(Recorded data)
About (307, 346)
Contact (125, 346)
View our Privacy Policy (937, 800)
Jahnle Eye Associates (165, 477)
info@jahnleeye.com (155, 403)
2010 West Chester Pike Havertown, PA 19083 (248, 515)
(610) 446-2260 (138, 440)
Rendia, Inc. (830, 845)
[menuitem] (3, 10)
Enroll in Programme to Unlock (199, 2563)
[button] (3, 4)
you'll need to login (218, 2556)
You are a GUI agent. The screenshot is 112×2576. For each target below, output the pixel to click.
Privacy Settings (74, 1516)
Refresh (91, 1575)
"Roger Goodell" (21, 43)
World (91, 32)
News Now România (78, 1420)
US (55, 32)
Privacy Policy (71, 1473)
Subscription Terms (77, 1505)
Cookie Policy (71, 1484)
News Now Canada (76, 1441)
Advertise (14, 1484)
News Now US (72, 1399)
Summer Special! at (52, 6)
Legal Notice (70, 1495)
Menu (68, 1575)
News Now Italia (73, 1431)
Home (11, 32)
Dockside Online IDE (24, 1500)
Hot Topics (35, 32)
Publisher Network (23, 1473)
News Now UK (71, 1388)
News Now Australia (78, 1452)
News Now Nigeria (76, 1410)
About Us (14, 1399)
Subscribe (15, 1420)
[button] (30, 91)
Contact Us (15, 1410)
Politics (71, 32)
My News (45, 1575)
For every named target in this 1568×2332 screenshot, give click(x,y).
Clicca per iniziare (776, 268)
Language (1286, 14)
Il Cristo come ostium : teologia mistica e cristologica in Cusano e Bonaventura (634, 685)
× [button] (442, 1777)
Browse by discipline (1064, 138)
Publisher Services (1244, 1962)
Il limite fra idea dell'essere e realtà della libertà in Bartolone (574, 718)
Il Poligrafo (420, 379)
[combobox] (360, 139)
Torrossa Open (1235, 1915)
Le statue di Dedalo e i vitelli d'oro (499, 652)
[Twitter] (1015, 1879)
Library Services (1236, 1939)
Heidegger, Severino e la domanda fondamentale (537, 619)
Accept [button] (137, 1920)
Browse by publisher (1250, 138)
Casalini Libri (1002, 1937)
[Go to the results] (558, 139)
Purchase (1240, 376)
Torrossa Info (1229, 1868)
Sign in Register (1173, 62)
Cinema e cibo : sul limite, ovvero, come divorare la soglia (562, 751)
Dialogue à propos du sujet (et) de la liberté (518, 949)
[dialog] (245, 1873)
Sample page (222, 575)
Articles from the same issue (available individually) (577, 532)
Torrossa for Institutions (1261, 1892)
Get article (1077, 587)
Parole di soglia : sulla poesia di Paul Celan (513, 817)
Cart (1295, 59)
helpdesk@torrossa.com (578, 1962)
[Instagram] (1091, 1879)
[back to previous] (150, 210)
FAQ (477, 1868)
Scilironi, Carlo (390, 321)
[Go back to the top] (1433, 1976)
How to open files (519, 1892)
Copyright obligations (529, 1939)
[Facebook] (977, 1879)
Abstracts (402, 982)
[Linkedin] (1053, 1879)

What to do:
Set down the lines from the one with "Il Cristo come" through the end of the data above. Keep each exactly as written and add no other line.

Expected output:
Il Cristo come ostium : teologia mistica e cristologica in Cusano e Bonaventura (634, 685)
× [button] (442, 1777)
Browse by discipline (1064, 138)
Publisher Services (1244, 1962)
Il limite fra idea dell'essere e realtà della libertà in Bartolone (574, 718)
Il Poligrafo (420, 379)
[combobox] (360, 139)
Torrossa Open (1235, 1915)
Le statue di Dedalo e i vitelli d'oro (499, 652)
[Twitter] (1015, 1879)
Library Services (1236, 1939)
Heidegger, Severino e la domanda fondamentale (537, 619)
Accept [button] (137, 1920)
Browse by publisher (1250, 138)
Casalini Libri (1002, 1937)
[Go to the results] (558, 139)
Purchase (1240, 376)
Torrossa Info (1229, 1868)
Sign in Register (1173, 62)
Cinema e cibo : sul limite, ovvero, come divorare la soglia (562, 751)
Dialogue à propos du sujet (et) de la liberté (518, 949)
[dialog] (245, 1873)
Sample page (222, 575)
Articles from the same issue (available individually) (577, 532)
Torrossa for Institutions (1261, 1892)
Get article (1077, 587)
Parole di soglia : sulla poesia di Paul Celan (513, 817)
Cart (1295, 59)
helpdesk@torrossa.com (578, 1962)
[Instagram] (1091, 1879)
[back to previous] (150, 210)
FAQ (477, 1868)
Scilironi, Carlo (390, 321)
[Go back to the top] (1433, 1976)
How to open files (519, 1892)
Copyright obligations (529, 1939)
[Facebook] (977, 1879)
Abstracts (402, 982)
[Linkedin] (1053, 1879)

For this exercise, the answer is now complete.